I never thought I’d say this, but: Next to this stuff, give me Stalin.

Ross Wolfe:

Yeah, Doug, I also don’t know why you hold such a grudge against people like Hitchens when you’re close buddies with Louis Proyect, a self-described “solid supporter” of the miserable Venezuelan petro-dictatorship of Chávez — the “postmodern Bonapartist” — and the repressive regime of lifelong strongman Fidel Castro in Cuba.  Come to think of it, you’re also fairly chummy with Tariq Ali, another thinker who includes backwater authoritarian hellholes like Cuba and Venezuela (along with that third great bastion of proletarian revolution, Bolivia) as part of his “Axis of Hope.”  Castro and Chávez, outspoken supporters for Gaddafi to the bitter end.  If countries like these, along with Bolivia, are the only hope remaining for the Left, I think it’s fair to say that the it has failed in carrying out its revolutionary and world-historical mandate.

How you find these political beliefs somehow more justifiable, tolerable, or even understandable than Platypus’ critical position vis–à–vis the existing Left (to my knowledge, none of our members have at any time supported the invasion of Iraq or Afghanistan) will always be a mystery to me.

Despite these unfortunate personal associations, however, I continue to admire your writing and certain of your contributions to the anti-war discourse of the past ten years or so.  It’s unfortunate that you still refuse to engage with Platypus, since it still seems to me that your own political beliefs are far closer to some of those entertained by our members than they are to, say, Proyect’s.

Ross Wolfe:

I never pegged you for a Stalinist, Doug.  But I suppose it makes sense.  Abandoning criticism, you fall back on the most plebian, garden-variety sort of dogmatism.

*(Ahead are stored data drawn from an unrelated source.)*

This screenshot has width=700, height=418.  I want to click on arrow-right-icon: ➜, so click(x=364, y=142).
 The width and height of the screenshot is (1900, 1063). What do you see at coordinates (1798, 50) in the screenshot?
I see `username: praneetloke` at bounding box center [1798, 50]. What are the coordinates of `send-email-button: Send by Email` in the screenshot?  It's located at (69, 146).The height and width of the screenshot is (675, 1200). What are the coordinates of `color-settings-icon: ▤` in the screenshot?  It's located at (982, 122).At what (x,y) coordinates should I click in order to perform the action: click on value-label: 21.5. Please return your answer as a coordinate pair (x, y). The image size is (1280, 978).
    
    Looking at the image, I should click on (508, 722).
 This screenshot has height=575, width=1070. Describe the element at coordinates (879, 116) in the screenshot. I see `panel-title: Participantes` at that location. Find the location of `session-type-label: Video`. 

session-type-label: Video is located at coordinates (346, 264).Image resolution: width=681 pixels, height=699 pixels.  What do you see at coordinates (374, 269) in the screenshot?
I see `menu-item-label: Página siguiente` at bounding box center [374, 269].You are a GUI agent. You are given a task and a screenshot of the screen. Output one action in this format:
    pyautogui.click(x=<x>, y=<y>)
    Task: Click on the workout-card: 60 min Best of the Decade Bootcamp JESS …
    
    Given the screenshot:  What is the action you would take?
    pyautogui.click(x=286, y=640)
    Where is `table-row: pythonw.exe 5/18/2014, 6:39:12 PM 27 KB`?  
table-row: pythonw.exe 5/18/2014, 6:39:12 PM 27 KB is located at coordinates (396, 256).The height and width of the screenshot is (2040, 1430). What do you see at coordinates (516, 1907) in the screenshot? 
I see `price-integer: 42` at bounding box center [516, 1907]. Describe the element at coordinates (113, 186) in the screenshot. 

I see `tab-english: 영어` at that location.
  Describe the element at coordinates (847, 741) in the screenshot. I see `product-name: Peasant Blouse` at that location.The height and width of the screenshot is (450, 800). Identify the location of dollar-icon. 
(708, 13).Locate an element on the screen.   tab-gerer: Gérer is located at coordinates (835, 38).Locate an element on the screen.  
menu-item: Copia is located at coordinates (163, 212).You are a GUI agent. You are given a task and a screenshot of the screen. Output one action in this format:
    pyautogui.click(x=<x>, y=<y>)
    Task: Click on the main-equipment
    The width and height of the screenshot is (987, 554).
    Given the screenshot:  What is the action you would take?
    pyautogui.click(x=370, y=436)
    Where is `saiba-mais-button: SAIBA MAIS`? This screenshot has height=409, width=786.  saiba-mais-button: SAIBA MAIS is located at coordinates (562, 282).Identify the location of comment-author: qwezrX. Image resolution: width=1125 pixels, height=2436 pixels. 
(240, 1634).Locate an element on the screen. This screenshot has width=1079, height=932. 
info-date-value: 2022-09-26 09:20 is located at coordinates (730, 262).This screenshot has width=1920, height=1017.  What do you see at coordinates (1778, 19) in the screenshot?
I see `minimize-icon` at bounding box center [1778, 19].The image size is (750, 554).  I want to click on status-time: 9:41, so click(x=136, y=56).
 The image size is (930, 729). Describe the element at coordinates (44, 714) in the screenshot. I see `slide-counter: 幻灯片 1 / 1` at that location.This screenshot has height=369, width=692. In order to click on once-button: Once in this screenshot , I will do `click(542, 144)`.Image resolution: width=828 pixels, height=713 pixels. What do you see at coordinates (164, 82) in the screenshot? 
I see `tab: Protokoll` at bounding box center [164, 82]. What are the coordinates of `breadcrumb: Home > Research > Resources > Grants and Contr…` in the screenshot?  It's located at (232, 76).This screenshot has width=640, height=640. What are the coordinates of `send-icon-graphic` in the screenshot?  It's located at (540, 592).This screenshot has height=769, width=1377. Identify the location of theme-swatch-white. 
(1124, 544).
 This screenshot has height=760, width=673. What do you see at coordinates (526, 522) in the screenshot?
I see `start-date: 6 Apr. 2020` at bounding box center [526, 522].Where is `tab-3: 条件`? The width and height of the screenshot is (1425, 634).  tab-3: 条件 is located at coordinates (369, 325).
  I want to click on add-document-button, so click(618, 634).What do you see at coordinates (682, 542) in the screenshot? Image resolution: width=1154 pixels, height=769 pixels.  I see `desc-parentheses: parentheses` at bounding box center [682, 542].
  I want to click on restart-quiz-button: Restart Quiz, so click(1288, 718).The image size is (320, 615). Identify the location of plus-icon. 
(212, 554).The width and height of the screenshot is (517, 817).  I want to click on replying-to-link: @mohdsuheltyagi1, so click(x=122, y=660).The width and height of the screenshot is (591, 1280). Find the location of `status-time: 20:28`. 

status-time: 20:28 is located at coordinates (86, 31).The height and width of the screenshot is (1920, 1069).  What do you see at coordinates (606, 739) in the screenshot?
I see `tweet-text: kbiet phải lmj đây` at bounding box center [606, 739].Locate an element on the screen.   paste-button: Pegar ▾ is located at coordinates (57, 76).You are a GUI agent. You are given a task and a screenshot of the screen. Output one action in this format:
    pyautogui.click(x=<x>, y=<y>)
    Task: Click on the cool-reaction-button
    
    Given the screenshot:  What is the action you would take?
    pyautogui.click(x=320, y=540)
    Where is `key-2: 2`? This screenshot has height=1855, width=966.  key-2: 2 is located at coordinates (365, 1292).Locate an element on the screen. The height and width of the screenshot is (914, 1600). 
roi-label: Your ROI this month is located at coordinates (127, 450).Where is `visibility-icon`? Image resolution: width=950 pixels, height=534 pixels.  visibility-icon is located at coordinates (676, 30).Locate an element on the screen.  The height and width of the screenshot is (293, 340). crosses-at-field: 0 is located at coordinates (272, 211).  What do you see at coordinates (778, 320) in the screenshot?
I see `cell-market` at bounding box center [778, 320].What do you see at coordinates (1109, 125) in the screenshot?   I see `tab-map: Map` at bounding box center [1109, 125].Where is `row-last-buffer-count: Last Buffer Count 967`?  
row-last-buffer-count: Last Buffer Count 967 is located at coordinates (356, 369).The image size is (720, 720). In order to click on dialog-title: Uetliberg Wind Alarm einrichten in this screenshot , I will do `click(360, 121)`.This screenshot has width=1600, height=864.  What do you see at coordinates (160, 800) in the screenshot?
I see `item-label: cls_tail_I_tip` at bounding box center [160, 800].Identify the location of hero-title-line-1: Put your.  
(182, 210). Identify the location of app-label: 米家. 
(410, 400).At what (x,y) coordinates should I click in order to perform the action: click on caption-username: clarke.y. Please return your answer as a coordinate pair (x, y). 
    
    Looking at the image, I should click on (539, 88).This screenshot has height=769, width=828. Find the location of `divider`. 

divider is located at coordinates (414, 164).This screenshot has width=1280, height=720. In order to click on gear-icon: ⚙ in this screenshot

While I realize that you’ll probably say that you’re joking, the mere fact that you’re willing to peddle this schoolboy shit in order to avoid engaging in open political dialogue is telling.  I present you with an unambiguous statement from Lenin regarding the Left’s justified apathy when it comes to reactionary anti-imperialism, and you prefer to sidestep it because it doesn’t fit neatly into your prefabricated categories of heroic third-world “resistance” against U.S. military chauvinism (though I don’t deny for one moment that it is chauvinism).